What to work on
Please output exactly the lines that run from the line with "The height and width of the screenshot is (450, 1568)." through the final line of the data, inclusive, and nothing more.

(Dataset records)
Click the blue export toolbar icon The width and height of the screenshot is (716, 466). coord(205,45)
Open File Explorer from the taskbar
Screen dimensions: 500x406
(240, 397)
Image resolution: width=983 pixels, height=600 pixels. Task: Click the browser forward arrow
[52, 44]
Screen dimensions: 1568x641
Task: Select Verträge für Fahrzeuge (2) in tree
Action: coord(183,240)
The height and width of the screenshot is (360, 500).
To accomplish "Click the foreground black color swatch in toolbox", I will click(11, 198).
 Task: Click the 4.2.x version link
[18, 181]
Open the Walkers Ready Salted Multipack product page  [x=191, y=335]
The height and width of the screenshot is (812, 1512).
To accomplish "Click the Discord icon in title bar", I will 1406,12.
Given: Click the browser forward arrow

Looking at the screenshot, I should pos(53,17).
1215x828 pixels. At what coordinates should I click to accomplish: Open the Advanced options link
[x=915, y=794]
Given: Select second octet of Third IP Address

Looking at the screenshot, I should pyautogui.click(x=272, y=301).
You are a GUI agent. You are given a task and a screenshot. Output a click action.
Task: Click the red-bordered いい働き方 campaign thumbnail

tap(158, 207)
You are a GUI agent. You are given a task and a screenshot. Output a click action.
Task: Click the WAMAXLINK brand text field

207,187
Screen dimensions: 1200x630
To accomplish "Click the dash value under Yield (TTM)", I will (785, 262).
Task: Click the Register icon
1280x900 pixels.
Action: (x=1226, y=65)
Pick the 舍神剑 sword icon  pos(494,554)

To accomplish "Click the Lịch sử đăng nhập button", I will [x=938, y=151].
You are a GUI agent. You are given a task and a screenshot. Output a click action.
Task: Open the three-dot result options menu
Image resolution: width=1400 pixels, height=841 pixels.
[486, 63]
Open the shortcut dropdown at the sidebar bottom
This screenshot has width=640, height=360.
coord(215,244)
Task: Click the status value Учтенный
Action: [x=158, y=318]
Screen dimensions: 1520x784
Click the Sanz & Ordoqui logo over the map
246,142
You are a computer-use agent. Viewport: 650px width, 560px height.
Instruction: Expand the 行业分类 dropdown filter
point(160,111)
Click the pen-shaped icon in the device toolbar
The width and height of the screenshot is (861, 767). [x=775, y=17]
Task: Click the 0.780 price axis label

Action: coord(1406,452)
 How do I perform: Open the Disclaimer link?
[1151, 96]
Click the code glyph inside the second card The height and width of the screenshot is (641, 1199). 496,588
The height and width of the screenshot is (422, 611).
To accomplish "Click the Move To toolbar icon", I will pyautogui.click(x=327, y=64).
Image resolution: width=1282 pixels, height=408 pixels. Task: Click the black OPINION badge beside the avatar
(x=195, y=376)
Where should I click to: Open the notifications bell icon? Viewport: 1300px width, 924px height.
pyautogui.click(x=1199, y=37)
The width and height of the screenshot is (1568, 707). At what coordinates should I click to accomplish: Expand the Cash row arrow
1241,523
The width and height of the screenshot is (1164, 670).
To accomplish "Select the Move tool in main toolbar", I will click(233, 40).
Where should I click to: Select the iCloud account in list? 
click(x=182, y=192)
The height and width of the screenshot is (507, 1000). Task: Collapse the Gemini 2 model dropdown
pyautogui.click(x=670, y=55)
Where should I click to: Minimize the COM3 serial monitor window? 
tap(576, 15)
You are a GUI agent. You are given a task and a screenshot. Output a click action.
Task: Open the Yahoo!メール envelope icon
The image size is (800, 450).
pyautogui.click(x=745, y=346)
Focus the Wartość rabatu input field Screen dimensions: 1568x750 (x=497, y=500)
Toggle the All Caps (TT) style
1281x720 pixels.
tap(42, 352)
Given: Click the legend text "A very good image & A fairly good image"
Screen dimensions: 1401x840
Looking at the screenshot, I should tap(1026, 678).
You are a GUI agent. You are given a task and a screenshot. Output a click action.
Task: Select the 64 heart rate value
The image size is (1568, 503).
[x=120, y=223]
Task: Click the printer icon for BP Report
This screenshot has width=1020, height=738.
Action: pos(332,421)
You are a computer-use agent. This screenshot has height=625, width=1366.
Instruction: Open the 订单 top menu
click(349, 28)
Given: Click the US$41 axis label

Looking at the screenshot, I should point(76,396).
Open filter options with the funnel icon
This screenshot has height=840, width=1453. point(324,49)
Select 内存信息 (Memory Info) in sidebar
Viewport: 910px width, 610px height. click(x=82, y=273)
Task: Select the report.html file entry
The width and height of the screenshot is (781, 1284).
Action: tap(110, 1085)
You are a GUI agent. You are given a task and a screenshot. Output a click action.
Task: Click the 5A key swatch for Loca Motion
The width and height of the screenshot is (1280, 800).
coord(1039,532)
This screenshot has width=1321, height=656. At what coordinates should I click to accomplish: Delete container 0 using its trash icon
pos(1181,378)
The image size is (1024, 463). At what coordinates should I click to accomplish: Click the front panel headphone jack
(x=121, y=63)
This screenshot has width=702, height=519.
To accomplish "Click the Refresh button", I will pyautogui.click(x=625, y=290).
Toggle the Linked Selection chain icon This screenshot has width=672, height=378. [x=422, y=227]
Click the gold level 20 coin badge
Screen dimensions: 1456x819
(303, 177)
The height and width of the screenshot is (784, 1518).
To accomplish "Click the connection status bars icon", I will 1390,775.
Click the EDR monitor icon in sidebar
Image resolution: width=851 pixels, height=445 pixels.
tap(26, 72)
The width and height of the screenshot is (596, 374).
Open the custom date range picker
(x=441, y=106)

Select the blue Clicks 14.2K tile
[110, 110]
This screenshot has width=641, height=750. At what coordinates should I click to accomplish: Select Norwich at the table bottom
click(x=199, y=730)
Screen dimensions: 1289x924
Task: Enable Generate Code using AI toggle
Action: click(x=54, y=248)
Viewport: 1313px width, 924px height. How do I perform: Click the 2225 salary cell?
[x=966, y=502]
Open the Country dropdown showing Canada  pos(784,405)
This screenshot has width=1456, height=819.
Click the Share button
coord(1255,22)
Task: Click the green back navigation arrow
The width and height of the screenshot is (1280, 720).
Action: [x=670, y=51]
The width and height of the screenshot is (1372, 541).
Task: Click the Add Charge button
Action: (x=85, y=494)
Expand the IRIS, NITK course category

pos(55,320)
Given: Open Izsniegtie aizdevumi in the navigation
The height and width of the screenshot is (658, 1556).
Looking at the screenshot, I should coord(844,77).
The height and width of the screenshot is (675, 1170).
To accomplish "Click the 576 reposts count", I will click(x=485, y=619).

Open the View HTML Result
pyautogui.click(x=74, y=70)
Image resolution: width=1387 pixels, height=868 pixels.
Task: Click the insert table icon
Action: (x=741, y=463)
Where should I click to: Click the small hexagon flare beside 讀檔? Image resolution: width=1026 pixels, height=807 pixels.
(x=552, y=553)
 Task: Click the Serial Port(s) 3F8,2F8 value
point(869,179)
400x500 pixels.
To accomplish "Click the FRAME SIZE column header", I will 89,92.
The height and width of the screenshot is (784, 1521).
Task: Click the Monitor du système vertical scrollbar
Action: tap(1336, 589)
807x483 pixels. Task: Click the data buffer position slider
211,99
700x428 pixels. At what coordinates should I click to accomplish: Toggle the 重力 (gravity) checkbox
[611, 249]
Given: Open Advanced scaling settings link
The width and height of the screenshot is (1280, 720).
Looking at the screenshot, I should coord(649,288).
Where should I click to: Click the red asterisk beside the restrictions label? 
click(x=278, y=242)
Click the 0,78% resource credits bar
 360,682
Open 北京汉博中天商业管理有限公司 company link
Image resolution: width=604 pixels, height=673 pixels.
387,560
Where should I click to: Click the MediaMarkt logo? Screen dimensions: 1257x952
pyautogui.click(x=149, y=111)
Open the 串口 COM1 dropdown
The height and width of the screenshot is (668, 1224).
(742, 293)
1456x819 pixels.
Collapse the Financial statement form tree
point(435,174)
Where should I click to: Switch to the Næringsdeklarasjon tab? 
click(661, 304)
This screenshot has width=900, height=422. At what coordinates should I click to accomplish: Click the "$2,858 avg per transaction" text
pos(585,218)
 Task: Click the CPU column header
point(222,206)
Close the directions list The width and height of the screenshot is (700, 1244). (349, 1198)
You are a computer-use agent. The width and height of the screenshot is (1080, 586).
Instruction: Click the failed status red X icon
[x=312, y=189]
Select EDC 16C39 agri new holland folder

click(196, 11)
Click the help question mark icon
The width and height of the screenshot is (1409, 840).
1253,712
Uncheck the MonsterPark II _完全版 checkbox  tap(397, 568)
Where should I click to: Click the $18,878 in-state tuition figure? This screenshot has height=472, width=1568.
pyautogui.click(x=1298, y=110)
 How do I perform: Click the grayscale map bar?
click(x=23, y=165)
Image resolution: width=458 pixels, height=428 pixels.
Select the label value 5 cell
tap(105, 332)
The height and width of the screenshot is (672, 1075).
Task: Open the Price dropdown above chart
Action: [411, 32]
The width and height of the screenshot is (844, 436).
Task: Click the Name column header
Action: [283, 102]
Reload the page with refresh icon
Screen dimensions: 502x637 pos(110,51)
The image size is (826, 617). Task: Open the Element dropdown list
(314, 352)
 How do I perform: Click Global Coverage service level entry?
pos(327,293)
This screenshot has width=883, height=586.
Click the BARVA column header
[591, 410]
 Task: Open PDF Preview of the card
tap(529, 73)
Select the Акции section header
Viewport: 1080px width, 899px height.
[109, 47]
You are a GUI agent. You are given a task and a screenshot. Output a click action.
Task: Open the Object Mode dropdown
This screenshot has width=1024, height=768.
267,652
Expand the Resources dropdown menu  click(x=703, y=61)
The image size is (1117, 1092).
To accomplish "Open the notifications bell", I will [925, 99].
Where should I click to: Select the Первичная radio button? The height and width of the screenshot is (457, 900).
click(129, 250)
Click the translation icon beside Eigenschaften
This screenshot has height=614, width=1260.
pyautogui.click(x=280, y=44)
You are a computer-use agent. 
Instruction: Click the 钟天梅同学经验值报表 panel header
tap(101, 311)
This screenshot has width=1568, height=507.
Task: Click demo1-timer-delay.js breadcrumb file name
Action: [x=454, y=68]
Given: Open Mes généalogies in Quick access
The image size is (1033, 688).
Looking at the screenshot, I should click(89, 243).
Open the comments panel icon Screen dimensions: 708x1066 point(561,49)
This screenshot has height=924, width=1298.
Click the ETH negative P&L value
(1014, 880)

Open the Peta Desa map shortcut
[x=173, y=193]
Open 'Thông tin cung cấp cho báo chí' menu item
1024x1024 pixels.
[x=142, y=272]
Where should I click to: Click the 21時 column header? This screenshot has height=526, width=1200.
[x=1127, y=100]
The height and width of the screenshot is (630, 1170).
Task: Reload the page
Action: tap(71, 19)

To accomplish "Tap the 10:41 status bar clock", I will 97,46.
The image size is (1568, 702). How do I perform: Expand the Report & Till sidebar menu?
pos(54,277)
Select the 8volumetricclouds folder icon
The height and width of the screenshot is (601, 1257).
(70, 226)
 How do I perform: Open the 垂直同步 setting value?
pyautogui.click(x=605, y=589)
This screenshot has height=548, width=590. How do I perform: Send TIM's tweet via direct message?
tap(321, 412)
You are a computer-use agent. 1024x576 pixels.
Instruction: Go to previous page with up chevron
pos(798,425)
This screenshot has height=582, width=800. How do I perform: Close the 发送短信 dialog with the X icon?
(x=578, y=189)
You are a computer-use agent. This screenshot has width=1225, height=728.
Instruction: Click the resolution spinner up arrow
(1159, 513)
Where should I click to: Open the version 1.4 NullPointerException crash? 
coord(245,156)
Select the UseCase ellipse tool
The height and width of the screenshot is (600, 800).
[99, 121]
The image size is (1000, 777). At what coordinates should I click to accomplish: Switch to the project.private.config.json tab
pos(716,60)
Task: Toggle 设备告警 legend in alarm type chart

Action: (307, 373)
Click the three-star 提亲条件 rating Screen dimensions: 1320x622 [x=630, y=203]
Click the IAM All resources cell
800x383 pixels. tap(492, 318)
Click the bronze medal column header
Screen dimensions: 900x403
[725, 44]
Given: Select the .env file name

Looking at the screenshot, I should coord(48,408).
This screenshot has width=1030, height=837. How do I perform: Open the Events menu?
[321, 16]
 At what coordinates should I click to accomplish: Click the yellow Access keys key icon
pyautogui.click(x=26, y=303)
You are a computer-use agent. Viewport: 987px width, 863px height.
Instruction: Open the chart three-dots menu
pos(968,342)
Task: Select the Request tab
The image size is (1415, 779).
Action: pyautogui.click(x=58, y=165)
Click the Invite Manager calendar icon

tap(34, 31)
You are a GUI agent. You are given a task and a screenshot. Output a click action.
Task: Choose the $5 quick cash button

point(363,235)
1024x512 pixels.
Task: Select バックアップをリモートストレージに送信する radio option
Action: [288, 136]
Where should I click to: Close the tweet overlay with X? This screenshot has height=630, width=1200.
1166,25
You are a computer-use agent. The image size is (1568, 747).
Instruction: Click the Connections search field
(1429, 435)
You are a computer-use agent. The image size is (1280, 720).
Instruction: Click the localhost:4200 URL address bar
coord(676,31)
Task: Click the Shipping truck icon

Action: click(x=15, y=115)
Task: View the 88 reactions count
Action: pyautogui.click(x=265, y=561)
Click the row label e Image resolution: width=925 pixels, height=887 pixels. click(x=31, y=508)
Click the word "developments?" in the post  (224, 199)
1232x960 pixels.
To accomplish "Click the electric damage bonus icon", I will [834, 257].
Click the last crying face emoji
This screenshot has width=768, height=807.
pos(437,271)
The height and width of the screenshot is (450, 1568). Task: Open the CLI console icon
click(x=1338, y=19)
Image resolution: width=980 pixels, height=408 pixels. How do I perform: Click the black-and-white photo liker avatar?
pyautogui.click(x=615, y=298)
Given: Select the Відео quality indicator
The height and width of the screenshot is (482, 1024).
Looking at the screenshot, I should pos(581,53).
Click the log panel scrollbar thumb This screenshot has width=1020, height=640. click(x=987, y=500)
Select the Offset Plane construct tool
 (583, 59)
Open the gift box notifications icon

Expected output
The height and width of the screenshot is (450, 1568). Task: Open the CLI console icon
click(x=1338, y=19)
Image resolution: width=980 pixels, height=408 pixels. How do I perform: Click the black-and-white photo liker avatar?
pyautogui.click(x=615, y=298)
Given: Select the Відео quality indicator
The height and width of the screenshot is (482, 1024).
Looking at the screenshot, I should pos(581,53).
Click the log panel scrollbar thumb This screenshot has width=1020, height=640. click(x=987, y=500)
Select the Offset Plane construct tool
 (583, 59)
Open the gift box notifications icon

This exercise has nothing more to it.